Thoracic duct cells and spleen cells were tested for their ability to restore the primary antibody response of X-irradiated rats to bovine serum albumin (BSA), sheep red blood cells (SRBC), horse spleen femtin (HSF), and Salmonella typhi flagella. Spleen cells were at least as efficient as thoracic duct cells in restoring the response to BSA, HSF, and Salmonella typhi flagella.

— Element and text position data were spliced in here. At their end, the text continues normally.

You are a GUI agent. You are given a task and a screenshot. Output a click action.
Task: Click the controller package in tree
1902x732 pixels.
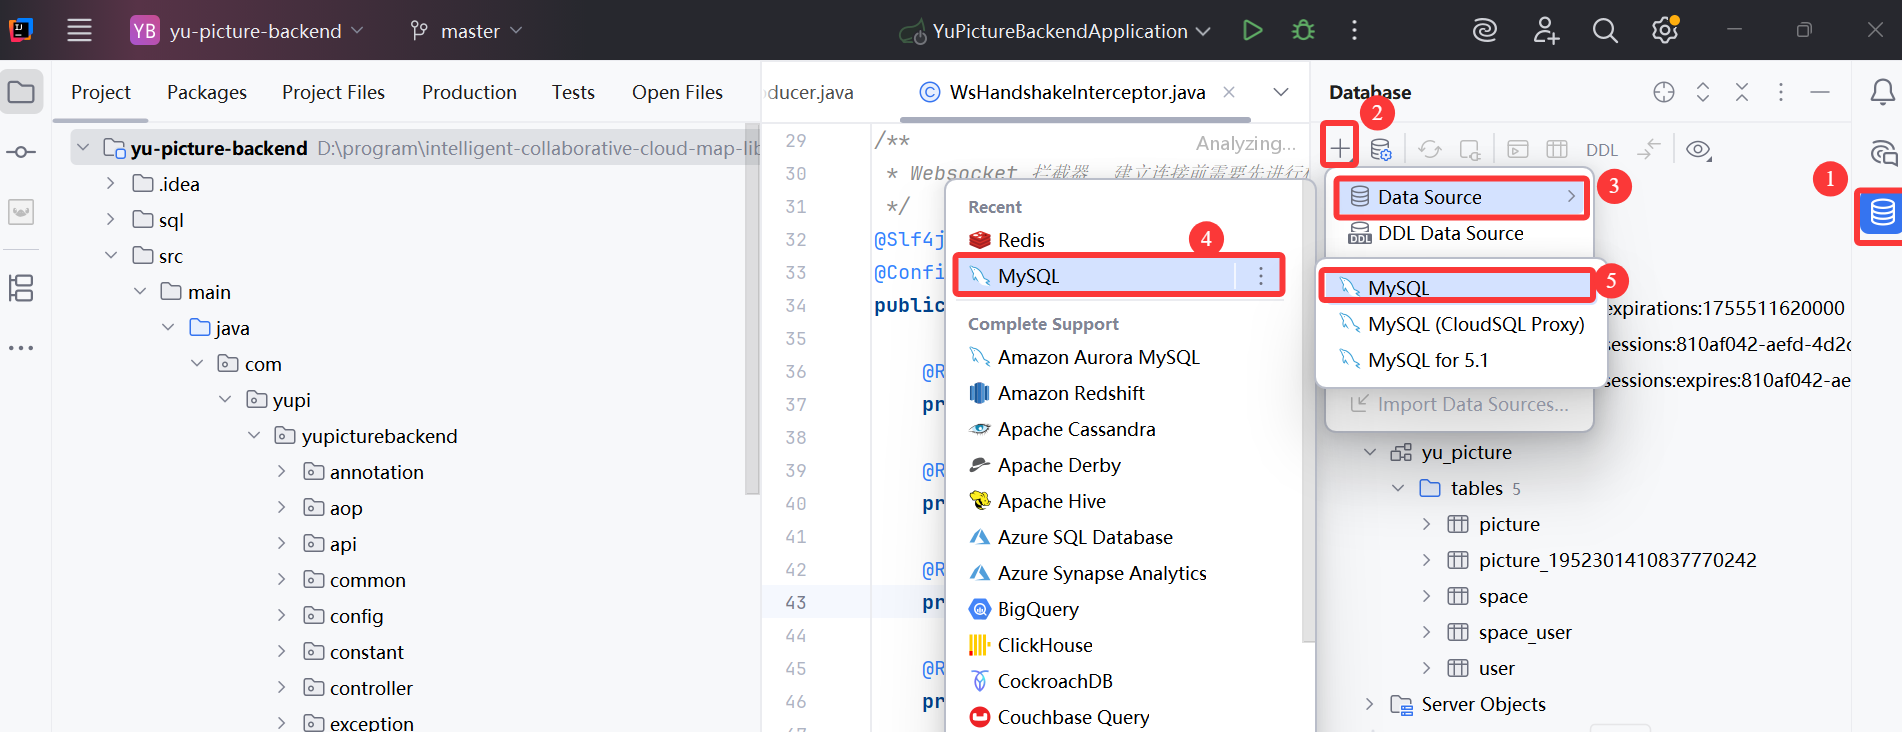(370, 688)
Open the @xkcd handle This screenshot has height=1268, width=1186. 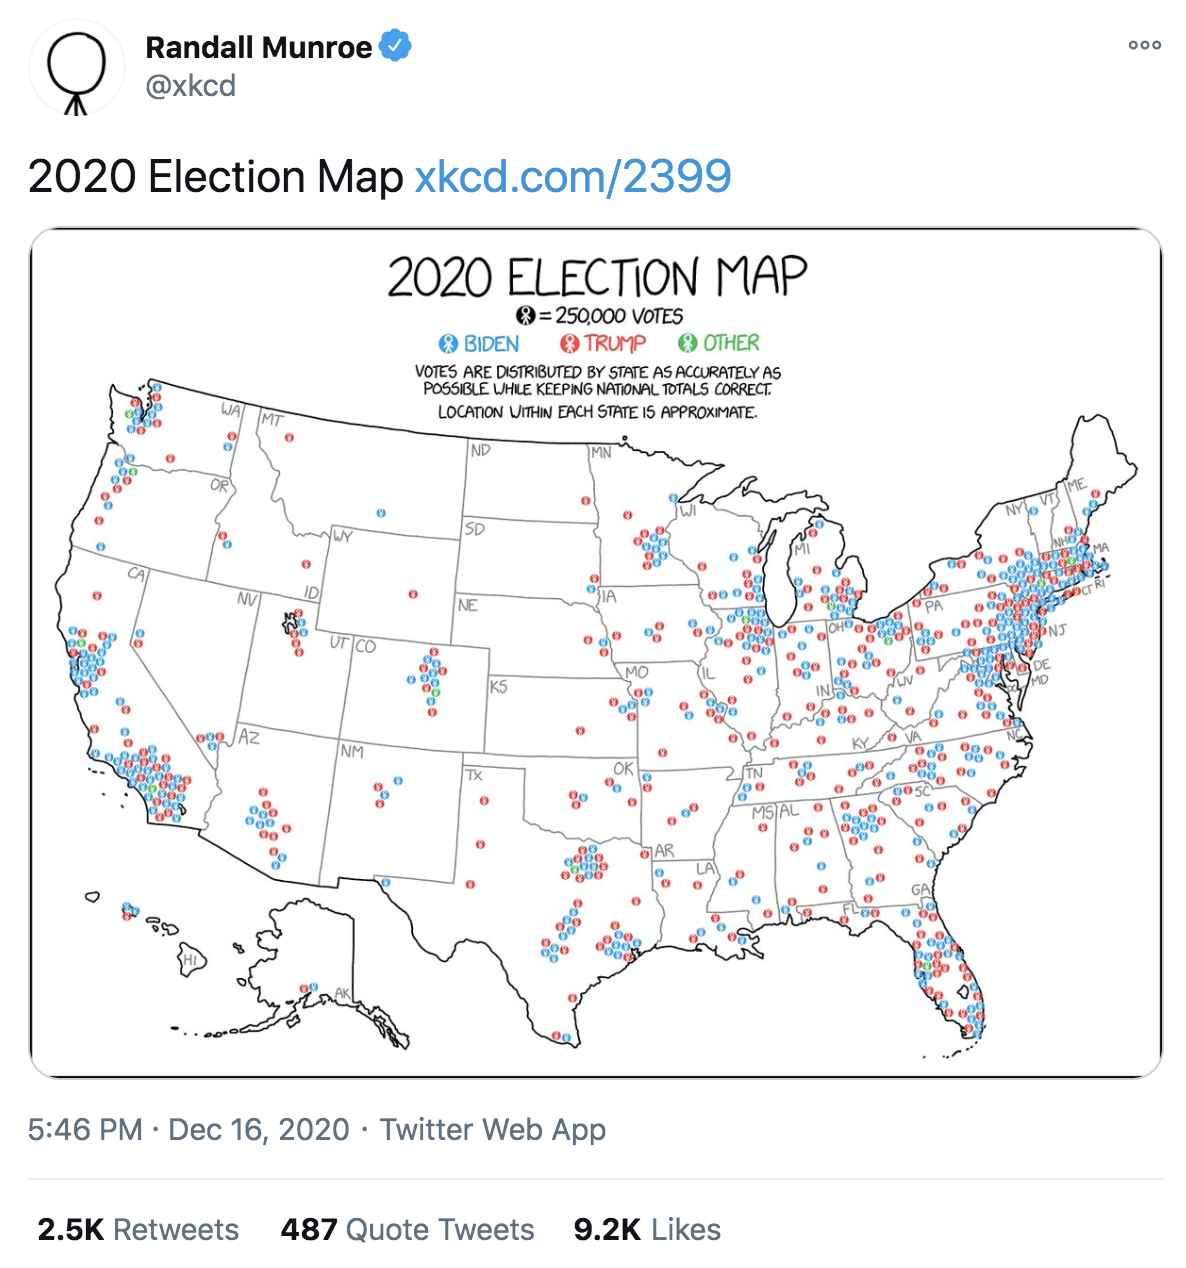click(x=191, y=86)
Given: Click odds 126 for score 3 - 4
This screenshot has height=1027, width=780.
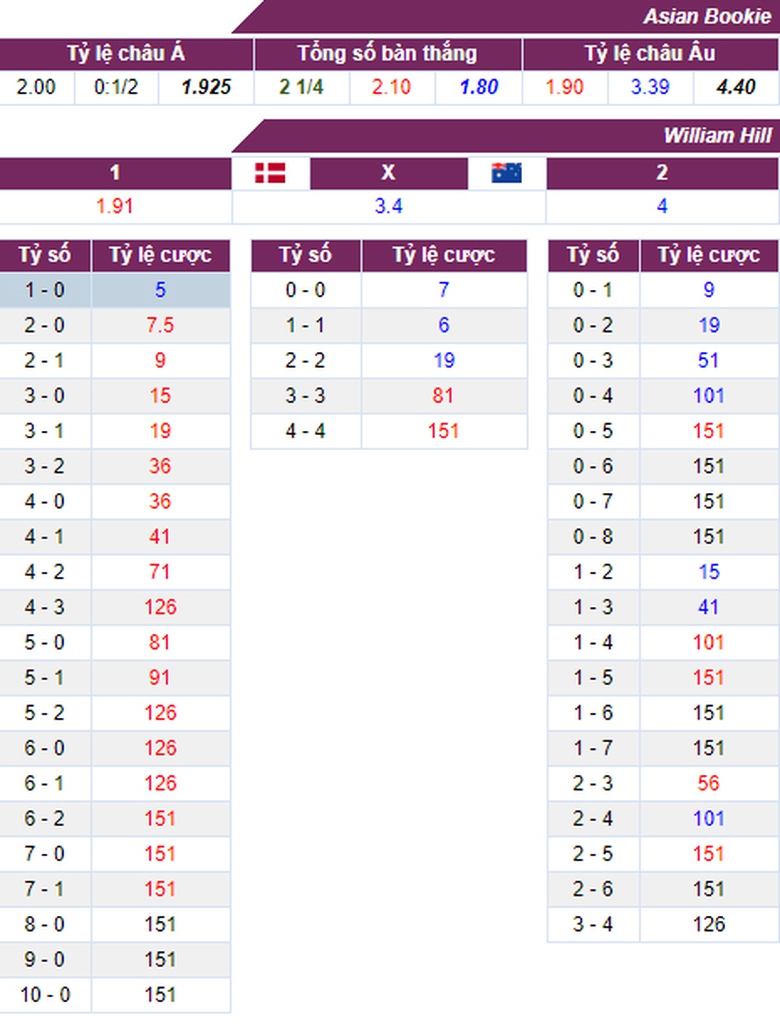Looking at the screenshot, I should click(708, 924).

In further experiments thoracic duct cells lacking large dividing lymphocytes were tested for their ability to restore the primary response. Large lymphocytes were eliminated by the in vitro incubation of thoracic duct cells for 24 hr at 37°C or by treatment of thoracic duct cell donors with the mitotic inhibitor vinblastine sulfate 24 hr prior to cannulation of the thoracic duct.
Experiments with SRBC show that incubated cells and cells from vinblastine-treated donors are as efficient as normal cells in restoring the primary antibody response. On the other hand, experiments with HSF and Salmonella typhi flagella show that incubated cells and cells from vinblastine-treated donors are about five times less efficient than normal cells in restoring the response. Normal thoracic duct cells were more efficient than incubated cells but less efficient than cells from vinblastine-treated donors in restoring the early response to BSA.
The experimental findings indicate that the classes of thoracic duct lymphocytes which initiate the primary antibody response to SRBC differ from the classes which initiate the response to HSF and Salmonella typhi flagella, or BSA.